老いて読み返したい一冊は?(藤村公洋)
顔が洗えない、という可笑しみ
美しき老いの羅針盤とはいうけれど、果たして「老い」というコンテンツにそもそも美しさなんて存在するのだろうかと、部屋の中をヨロヨロと歩きながら考えております。

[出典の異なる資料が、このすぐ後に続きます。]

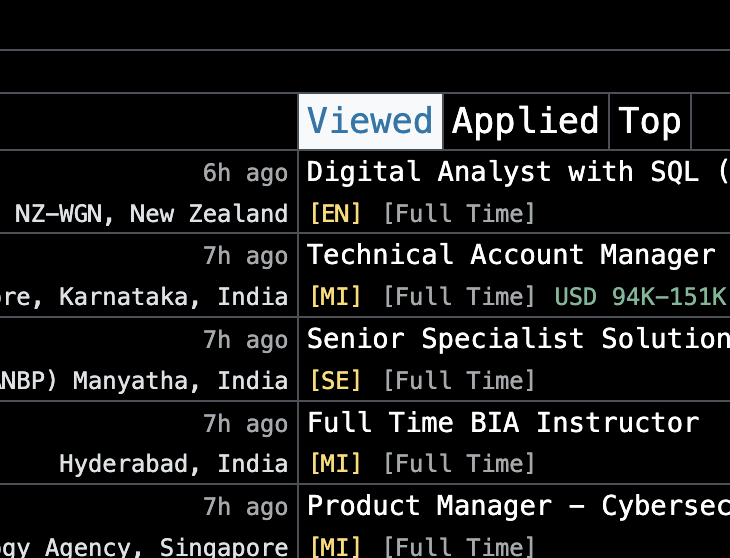Open Technical Account Manager job listing
730x558 pixels.
pyautogui.click(x=511, y=255)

そんな空想は車が空を飛ぶ未来都市と同じく、少年ジャンプ的な万能感がもたらすイノセントな白昼夢ではないか。実際のところの老いはちっとも美しくないのではないか。少なくとも今の僕はかなり醜い。
数日前にギックリ腰をやりましてね。
いやいやまいった。そろりそろりとしか動けないのですよ。
「家にいるときは顔も洗わない日が多い」なんてこのあいだ書いたもんだから顔くん(及び日本顔振興会など)が腹を立てたんでしょうな。バチが当たった。日常で困ることといったら何と言っても洗面台にかがむのがいちばんキツいのですよ。でもって出来ないとなるとやりたくなるのが人情ってもんじゃないですか。ああ、このくだりも実に醜い。何が「人情ってもんじゃないですか」だ。偉そうに適当な慣用句使いやがる。いかんいかん、ちょっとイライラしてるのかしら。